» Text passage
_____
This is what it might look like for all these characters:
var LetterI = new OcrLetter() {
Name = "I",
BlackPixels = new List<Point>() { new Point (3, 0) }
}
var LetterA = new OcrLetter() {
Name = "A",
WhitePixels = new List<Point>() { new Point(2, 4) }
}
var LetterO = new OcrLetter() {
Name = "O",
BlackPixels = new List<Point>() { new Point(3, 2) },
WhitePixels = new List<Point>() { new Point(2, 2) }
}
var LetterB = new OcrLetter() {
Name = "B",
BlackPixels = new List<Point>() { new Point(3, 1) },
WhitePixels = new List<Point>() { new Point(3, 2) }
}
var LetterL = new OcrLetter() {
Name = "L",
BlackPixels = new List<Point>() { new Point(1, 1), new Point(3, 4) },
WhitePixels = new List<Point>() { new Point(2, 2) }
}
This is challenging to do manually for 5 characters and gets much harder the greater the amount of letters that are added. You also want to guarantee that you have the minimum set of unique characteristics of a letter since you want it to be optimized as much as possible.
I want to create an algorithm that will identify the unique characteristics of all the letters and would generate similar code to that above. I would then use this optimized black/white matrix to identify characters.
How do I take the 26 letters that have all their black/white pixels filled in (e.g. the CreateLetter code block) and convert them to an optimized set of unique characteristics that define a letter (e.g. the new OcrLetter() code block)? And how would I guarantee that it is the most efficient definition set of unique characteristics (e.g. instead of defining 6 points as the unique characteristics, there might be a way to do it with 1 or 2 points, as the letter "I" in my example was able to).
_____
» Material provided

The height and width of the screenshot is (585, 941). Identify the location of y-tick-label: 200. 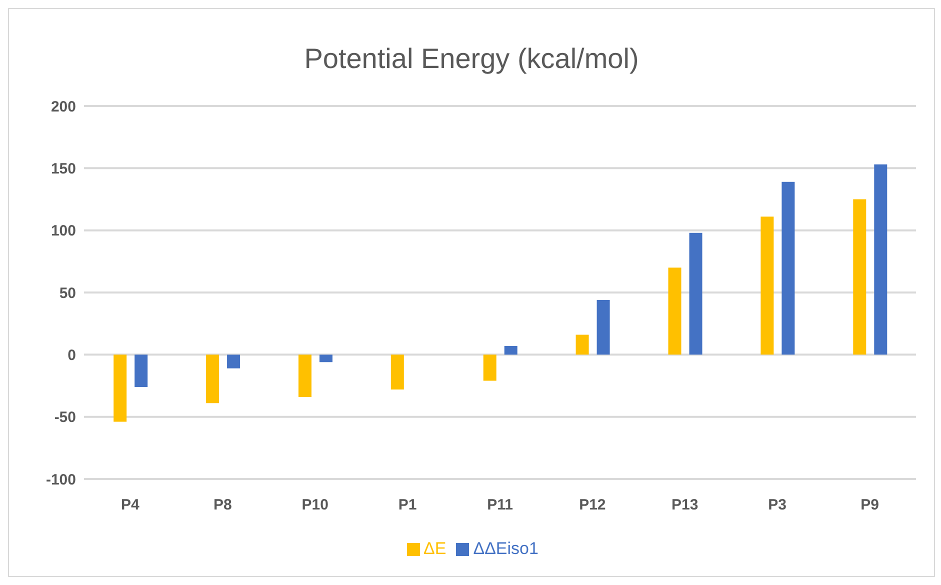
_____
» Questions on the material
- 1) In the OCR letter text, what point is given as the only black pixel for the letter "I"?
- 2) Please turn the paragraph of the OCR letter text beginning "How do I take the 26 letters" into a two-item list that keeps its main facts.

» Answers given
- 1) Point (3, 0).

- 2)
- How can the 26 letters, each with all black/white pixels filled in (as in the CreateLetter code block), be converted into an optimized set of unique characteristics that define a letter (as in the new OcrLetter() code block)?
- How can that set be guaranteed to be the most efficient definition, for example needing only 1 or 2 points instead of 6, as with the letter "I"?